Data items
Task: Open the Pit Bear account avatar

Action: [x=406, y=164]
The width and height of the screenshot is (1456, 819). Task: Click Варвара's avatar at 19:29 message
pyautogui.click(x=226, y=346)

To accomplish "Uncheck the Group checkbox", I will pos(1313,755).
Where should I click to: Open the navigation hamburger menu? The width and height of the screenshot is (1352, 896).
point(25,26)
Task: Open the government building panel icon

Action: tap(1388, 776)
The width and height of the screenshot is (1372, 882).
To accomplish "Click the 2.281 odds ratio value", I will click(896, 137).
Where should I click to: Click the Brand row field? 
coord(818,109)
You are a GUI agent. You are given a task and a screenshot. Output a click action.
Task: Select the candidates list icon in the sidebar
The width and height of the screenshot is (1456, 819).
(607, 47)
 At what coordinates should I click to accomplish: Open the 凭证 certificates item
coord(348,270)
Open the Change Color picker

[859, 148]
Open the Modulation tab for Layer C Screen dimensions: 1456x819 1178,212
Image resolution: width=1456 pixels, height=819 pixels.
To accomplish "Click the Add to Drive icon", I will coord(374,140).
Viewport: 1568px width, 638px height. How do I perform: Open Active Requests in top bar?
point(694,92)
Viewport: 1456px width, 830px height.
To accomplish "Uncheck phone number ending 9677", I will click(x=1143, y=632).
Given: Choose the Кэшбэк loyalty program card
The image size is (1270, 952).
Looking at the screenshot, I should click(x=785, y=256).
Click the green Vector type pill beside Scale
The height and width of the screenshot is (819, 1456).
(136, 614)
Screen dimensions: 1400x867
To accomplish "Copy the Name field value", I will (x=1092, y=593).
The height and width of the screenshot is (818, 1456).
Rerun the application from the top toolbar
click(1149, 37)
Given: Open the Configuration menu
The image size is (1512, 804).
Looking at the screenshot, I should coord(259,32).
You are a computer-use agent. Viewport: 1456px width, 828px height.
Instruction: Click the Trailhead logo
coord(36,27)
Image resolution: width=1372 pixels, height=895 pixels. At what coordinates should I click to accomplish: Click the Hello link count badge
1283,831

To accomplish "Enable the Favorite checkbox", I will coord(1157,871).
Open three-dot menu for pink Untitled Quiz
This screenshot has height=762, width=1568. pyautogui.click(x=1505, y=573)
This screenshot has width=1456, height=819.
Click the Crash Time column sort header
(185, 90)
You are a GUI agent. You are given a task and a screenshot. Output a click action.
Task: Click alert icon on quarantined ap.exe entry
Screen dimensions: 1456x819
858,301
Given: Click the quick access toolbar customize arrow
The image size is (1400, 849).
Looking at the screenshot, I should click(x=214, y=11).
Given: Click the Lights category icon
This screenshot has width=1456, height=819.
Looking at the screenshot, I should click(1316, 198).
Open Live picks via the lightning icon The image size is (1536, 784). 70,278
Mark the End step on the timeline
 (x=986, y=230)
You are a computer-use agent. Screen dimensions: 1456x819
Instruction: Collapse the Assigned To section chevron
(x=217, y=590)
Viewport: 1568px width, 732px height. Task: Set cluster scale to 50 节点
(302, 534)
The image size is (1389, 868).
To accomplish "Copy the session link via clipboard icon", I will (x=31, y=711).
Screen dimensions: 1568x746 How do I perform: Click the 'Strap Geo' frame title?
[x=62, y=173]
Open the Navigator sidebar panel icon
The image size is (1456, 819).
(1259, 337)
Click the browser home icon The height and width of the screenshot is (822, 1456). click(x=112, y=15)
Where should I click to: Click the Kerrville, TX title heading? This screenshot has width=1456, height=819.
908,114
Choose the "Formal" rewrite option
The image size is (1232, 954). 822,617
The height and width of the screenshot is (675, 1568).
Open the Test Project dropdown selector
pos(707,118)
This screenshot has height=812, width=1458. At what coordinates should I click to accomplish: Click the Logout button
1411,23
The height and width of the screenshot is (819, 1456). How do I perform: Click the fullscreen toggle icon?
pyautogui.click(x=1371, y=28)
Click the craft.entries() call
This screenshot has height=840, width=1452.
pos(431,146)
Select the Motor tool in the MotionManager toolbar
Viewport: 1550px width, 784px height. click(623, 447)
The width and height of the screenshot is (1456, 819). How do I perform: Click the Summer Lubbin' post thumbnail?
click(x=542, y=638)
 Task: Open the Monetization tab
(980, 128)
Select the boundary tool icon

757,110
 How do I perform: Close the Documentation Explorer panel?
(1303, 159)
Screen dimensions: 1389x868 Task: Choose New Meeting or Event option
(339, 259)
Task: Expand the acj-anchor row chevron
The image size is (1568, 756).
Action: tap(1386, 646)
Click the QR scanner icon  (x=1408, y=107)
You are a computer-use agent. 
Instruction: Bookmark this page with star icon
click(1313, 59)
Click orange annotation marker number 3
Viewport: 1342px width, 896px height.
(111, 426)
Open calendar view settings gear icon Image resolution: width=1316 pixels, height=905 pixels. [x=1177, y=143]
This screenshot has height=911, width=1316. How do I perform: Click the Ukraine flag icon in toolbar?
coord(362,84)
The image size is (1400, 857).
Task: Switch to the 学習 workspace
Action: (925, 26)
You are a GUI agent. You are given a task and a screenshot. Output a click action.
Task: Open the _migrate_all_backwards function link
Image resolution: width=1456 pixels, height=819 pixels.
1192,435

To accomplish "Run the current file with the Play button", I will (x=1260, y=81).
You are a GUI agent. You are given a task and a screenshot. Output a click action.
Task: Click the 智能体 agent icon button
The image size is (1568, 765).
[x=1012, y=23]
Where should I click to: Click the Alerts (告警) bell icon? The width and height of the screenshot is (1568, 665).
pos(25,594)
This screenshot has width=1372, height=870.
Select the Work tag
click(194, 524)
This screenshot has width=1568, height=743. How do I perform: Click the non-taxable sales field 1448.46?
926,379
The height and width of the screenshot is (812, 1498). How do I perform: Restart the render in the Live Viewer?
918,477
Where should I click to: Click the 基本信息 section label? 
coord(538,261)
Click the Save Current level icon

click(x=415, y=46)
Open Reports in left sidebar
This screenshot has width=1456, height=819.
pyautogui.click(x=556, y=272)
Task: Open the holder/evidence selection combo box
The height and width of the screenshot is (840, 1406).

**Exercise requirements:**
Would you please give all of the records again exactly as they stand?

**Output of the exercise:**
Task: Open the Pit Bear account avatar

Action: [x=406, y=164]
The width and height of the screenshot is (1456, 819). Task: Click Варвара's avatar at 19:29 message
pyautogui.click(x=226, y=346)

To accomplish "Uncheck the Group checkbox", I will pos(1313,755).
Where should I click to: Open the navigation hamburger menu? The width and height of the screenshot is (1352, 896).
point(25,26)
Task: Open the government building panel icon

Action: tap(1388, 776)
The width and height of the screenshot is (1372, 882).
To accomplish "Click the 2.281 odds ratio value", I will click(896, 137).
Where should I click to: Click the Brand row field? 
coord(818,109)
You are a GUI agent. You are given a task and a screenshot. Output a click action.
Task: Select the candidates list icon in the sidebar
The width and height of the screenshot is (1456, 819).
(607, 47)
 At what coordinates should I click to accomplish: Open the 凭证 certificates item
coord(348,270)
Open the Change Color picker

[859, 148]
Open the Modulation tab for Layer C Screen dimensions: 1456x819 1178,212
Image resolution: width=1456 pixels, height=819 pixels.
To accomplish "Click the Add to Drive icon", I will coord(374,140).
Viewport: 1568px width, 638px height. How do I perform: Open Active Requests in top bar?
point(694,92)
Viewport: 1456px width, 830px height.
To accomplish "Uncheck phone number ending 9677", I will click(x=1143, y=632).
Given: Choose the Кэшбэк loyalty program card
The image size is (1270, 952).
Looking at the screenshot, I should click(x=785, y=256).
Click the green Vector type pill beside Scale
The height and width of the screenshot is (819, 1456).
(136, 614)
Screen dimensions: 1400x867
To accomplish "Copy the Name field value", I will (x=1092, y=593).
The height and width of the screenshot is (818, 1456).
Rerun the application from the top toolbar
click(1149, 37)
Given: Open the Configuration menu
The image size is (1512, 804).
Looking at the screenshot, I should coord(259,32).
You are a computer-use agent. Viewport: 1456px width, 828px height.
Instruction: Click the Trailhead logo
coord(36,27)
Image resolution: width=1372 pixels, height=895 pixels. At what coordinates should I click to accomplish: Click the Hello link count badge
1283,831

To accomplish "Enable the Favorite checkbox", I will coord(1157,871).
Open three-dot menu for pink Untitled Quiz
This screenshot has height=762, width=1568. pyautogui.click(x=1505, y=573)
This screenshot has width=1456, height=819.
Click the Crash Time column sort header
(185, 90)
You are a GUI agent. You are given a task and a screenshot. Output a click action.
Task: Click alert icon on quarantined ap.exe entry
Screen dimensions: 1456x819
858,301
Given: Click the quick access toolbar customize arrow
The image size is (1400, 849).
Looking at the screenshot, I should click(x=214, y=11).
Given: Click the Lights category icon
This screenshot has width=1456, height=819.
Looking at the screenshot, I should click(1316, 198).
Open Live picks via the lightning icon The image size is (1536, 784). 70,278
Mark the End step on the timeline
 (x=986, y=230)
You are a computer-use agent. Screen dimensions: 1456x819
Instruction: Collapse the Assigned To section chevron
(x=217, y=590)
Viewport: 1568px width, 732px height. Task: Set cluster scale to 50 节点
(302, 534)
The image size is (1389, 868).
To accomplish "Copy the session link via clipboard icon", I will (x=31, y=711).
Screen dimensions: 1568x746 How do I perform: Click the 'Strap Geo' frame title?
[x=62, y=173]
Open the Navigator sidebar panel icon
The image size is (1456, 819).
(1259, 337)
Click the browser home icon The height and width of the screenshot is (822, 1456). click(x=112, y=15)
Where should I click to: Click the Kerrville, TX title heading? This screenshot has width=1456, height=819.
908,114
Choose the "Formal" rewrite option
The image size is (1232, 954). 822,617
The height and width of the screenshot is (675, 1568).
Open the Test Project dropdown selector
pos(707,118)
This screenshot has height=812, width=1458. At what coordinates should I click to accomplish: Click the Logout button
1411,23
The height and width of the screenshot is (819, 1456). How do I perform: Click the fullscreen toggle icon?
pyautogui.click(x=1371, y=28)
Click the craft.entries() call
This screenshot has height=840, width=1452.
pos(431,146)
Select the Motor tool in the MotionManager toolbar
Viewport: 1550px width, 784px height. click(623, 447)
The width and height of the screenshot is (1456, 819). How do I perform: Click the Summer Lubbin' post thumbnail?
click(x=542, y=638)
 Task: Open the Monetization tab
(980, 128)
Select the boundary tool icon

757,110
 How do I perform: Close the Documentation Explorer panel?
(1303, 159)
Screen dimensions: 1389x868 Task: Choose New Meeting or Event option
(339, 259)
Task: Expand the acj-anchor row chevron
The image size is (1568, 756).
Action: tap(1386, 646)
Click the QR scanner icon  (x=1408, y=107)
You are a computer-use agent. 
Instruction: Bookmark this page with star icon
click(1313, 59)
Click orange annotation marker number 3
Viewport: 1342px width, 896px height.
(111, 426)
Open calendar view settings gear icon Image resolution: width=1316 pixels, height=905 pixels. [x=1177, y=143]
This screenshot has height=911, width=1316. How do I perform: Click the Ukraine flag icon in toolbar?
coord(362,84)
The image size is (1400, 857).
Task: Switch to the 学習 workspace
Action: (925, 26)
You are a GUI agent. You are given a task and a screenshot. Output a click action.
Task: Open the _migrate_all_backwards function link
Image resolution: width=1456 pixels, height=819 pixels.
1192,435

To accomplish "Run the current file with the Play button", I will (x=1260, y=81).
You are a GUI agent. You are given a task and a screenshot. Output a click action.
Task: Click the 智能体 agent icon button
The image size is (1568, 765).
[x=1012, y=23]
Where should I click to: Click the Alerts (告警) bell icon? The width and height of the screenshot is (1568, 665).
pos(25,594)
This screenshot has width=1372, height=870.
Select the Work tag
click(194, 524)
This screenshot has width=1568, height=743. How do I perform: Click the non-taxable sales field 1448.46?
926,379
The height and width of the screenshot is (812, 1498). How do I perform: Restart the render in the Live Viewer?
918,477
Where should I click to: Click the 基本信息 section label? 
coord(538,261)
Click the Save Current level icon

click(x=415, y=46)
Open Reports in left sidebar
This screenshot has width=1456, height=819.
pyautogui.click(x=556, y=272)
Task: Open the holder/evidence selection combo box
The height and width of the screenshot is (840, 1406).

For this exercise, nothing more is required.